TEXT SEGMENT:
Build your own Redis (3/5) - Redis Replication

Build your own Redis (3/5) - Redis Replication
Photo by Kevin Seguin / Unsplash

Following our exploration of Redis's persistence mechanisms, we now dive into one of Redis's most critical architectural features: replication. Replication enables data redundancy, read scaling, and high availability by maintaining copies of data across multiple Redis instances. Let's explore how Redis achieves this through sophisticated master-replica synchronization.

Imagine you're building a distributed system that needs to serve thousands of read requests while maintaining data consistency across multiple servers. You face a fundamental challenge: how do you ensure that multiple copies of your data stay synchronized without sacrificing performance? This is where Redis's elegant replication architecture comes into play.

Redis uses a master-replica replication model where one master instance can have multiple replica instances. Replicas connect to the master and receive a continuous stream of updates, maintaining exact copies of the master's data. This approach provides both read scaling (clients can read from replicas) and data redundancy (replicas can take over if the master fails).

Replication Handshake

The replication process begins with an intricate handshake sequence between replica and master. Think of it as a formal introduction where both parties establish their capabilities and agree on communication protocols.

The handshake flow involves these key steps:

Here's the handshake implementation:

async def __ping_master_node(self, master_address: str) -> bool:
    master_host, master_port = master_address.split(" ")

    try:
        reader, writer = await asyncio.open_connection(
            master_host, int(master_port)
        )

        # Send PING
        response = await send_command(
            RESPArray(value=[RESPBulkString(value="PING")])
        )
        if not response or response != b"+PONG\r\n":
            return False

        # Send REPLCONF listening-port
        replconf_listening_port = RESPArray(value=[
            RESPBulkString(value="REPLCONF"),
            RESPBulkString(value="listening-port"),
            RESPBulkString(value=str(self.port)),
        ])
        response = await send_command(replconf_listening_port)
        if not response or response != b"+OK\r\n":
            return False

        # Send REPLCONF capa psync2
        replconf_capa_psync2 = RESPArray(value=[
            RESPBulkString(value="REPLCONF"),
            RESPBulkString(value="capa"),
            RESPBulkString(value="psync2"),
        ])
        response = await send_command(replconf_capa_psync2)
        if not response or response != b"+OK\r\n":
            return False

        # Send PSYNC command
        psync_command = RESPArray(value=[
            RESPBulkString(value="PSYNC"),
            RESPBulkString(value="?"),
            RESPBulkString(value="-1"),
        ])
        writer.write(psync_command.serialize())
        await writer.drain()

        return True
    except Exception as e:
        print(f"Connection error: {e}")

DATASET RECORDS:
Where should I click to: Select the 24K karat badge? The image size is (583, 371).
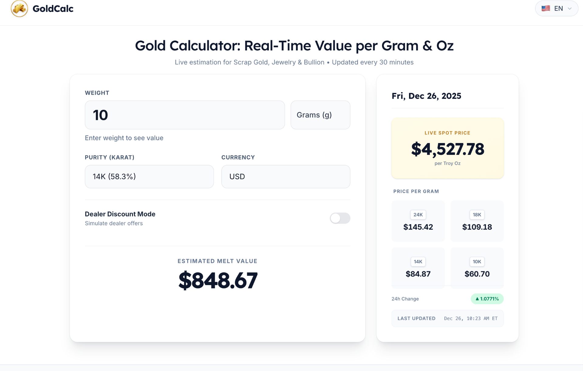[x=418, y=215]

* * *

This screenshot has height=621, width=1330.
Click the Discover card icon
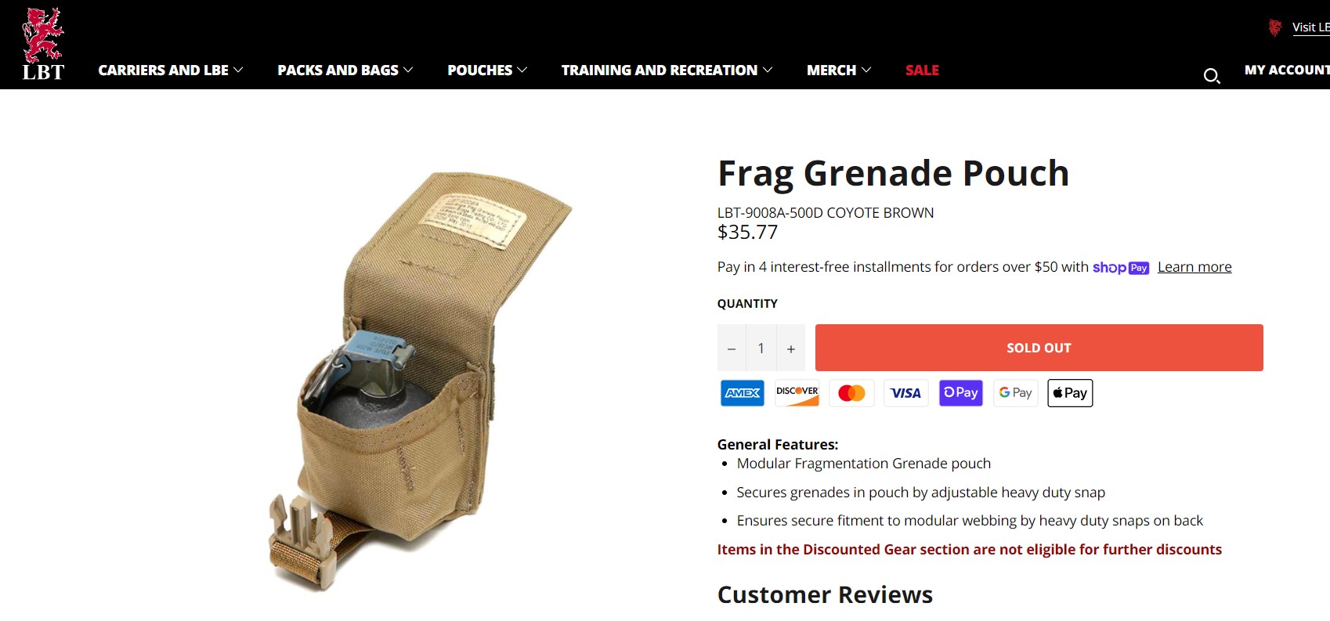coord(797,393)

--

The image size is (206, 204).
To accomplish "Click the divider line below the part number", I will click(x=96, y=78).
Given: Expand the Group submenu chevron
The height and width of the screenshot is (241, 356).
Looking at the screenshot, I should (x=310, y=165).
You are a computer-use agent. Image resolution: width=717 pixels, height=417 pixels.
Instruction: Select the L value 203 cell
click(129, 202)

GIVEN REQUEST A: According to the Redis replication article, what two benefits does the master-replica model provide?
GIVEN REQUEST B: Reproduce the Redis replication article between "async def __ping_master_node(self, master_address: str)" and "master_host, int(master_port)", inclusive.
GIVEN REQUEST C: Carry on writing the Redis replication article from the point where it stops.
The data above stands apart from the Redis replication article.

WRITTEN RESPONSE A: Read scaling and data redundancy.

WRITTEN RESPONSE B:
async def __ping_master_node(self, master_address: str) -> bool:
    master_host, master_port = master_address.split(" ")

    try:
        reader, writer = await asyncio.open_connection(
            master_host, int(master_port)

WRITTEN RESPONSE C:
        return False

PSYNC: Partial Synchronization

Redis supports two synchronization modes: full synchronization and partial synchronization. The PSYNC command is the key to this flexibility.

  • Full Synchronization (PSYNC ? -1): The replica requests a complete snapshot of the master's data. The master responds with a FULLRESYNC message followed by the RDB file containing all data.
  • Partial Synchronization (PSYNC <replid> <offset>): The replica requests only the changes since a specific replication ID and offset. This is much more efficient for replicas that have been disconnected temporarily.

Here's how we handle PSYNC responses:

case RedisCommand.PSYNC:
    repl_id = data.value[1].value
    repl_offset = int(data.value[2].value)

    if repl_id != "?" or repl_offset != -1:
        raise NotImplementedError(
            "Only PSYNC with ? and -1 is supported"
        )

    # Send current dataset to replica
    rdb_content = self.__data_store.dump_to_rdb()
    await self.__send_data(
        writer,
        RESPSimpleString(
            value=f"FULLRESYNC {self.__repl_info.master_replid} {self.__repl_info.master_repl_offset}"
        ),
    )
    await self.__send_data(
        writer, RESPBytesLength(value=len(rdb_content))
    )
    await self.__send_data(writer, rdb_content)

Command Propagation

Once the initial synchronization is complete, the master continuously propagates write commands to all connected replicas. This ensures that replicas stay up-to-date with the master's data changes.

The propagation mechanism follows this flow:

The propagation implementation:

async def __propagate_to_slaves(self, data: RESPObject):
    failed_replicas = []

    for replica_writer in list(self.__replica_acks.keys()):
        if not replica_writer.is_closing():
            success = await self.__send_data(replica_writer, data)
            if not success:
                failed_replicas.append(replica_writer)
        else:
            failed_replicas.append(replica_writer)

    # Clean up failed replicas
    for failed_writer in failed_replicas:
        self.__replica_acks.pop(failed_writer, None)
        try:
            failed_writer.close()
            await failed_writer.wait_closed()
        except Exception as e:
            print(f"Error closing failed replica connection: {e}")

Replication Offsets and Acknowledgments

Redis maintains replication offsets to track the progress of each replica. The master assigns a unique offset to every write command, and replicas acknowledge the offsets they've received and processed. This mechanism enables:

  • Replication Lag Detection: Master can identify lagging replicas
  • Partial Resynchronization: Replicas can request only missing commands
  • Wait Command: Clients can wait for specific replicas to acknowledge writes

The offset tracking system works like this:

The WAIT command provides configurable durability guarantees:

case RedisCommand.WAIT:
    num_replicas = int(data.value[1].value)
    timeout_ms = int(data.value[2].value)

    client_offset = self.__repl_info.master_repl_offset
    start_time = time.monotonic()

    while True:
        # Check how many replicas have acknowledged our offset
        active_replicas = [
            (w, r, o) for w, (r, o) in self.__replica_acks.items()
            if not w.is_closing()
        ]
        acked_replicas = sum(
            1 for _, _, offset in active_replicas
            if offset >= client_offset
        )

        if acked_replicas >= num_replicas:
            return RESPInteger(value=acked_replicas)

        # Handle timeout
        if timeout_ms > 0:
            elapsed_ms = (time.monotonic() - start_time) * 1000
            if elapsed_ms >= timeout_ms:
                return RESPInteger(value=acked_replicas)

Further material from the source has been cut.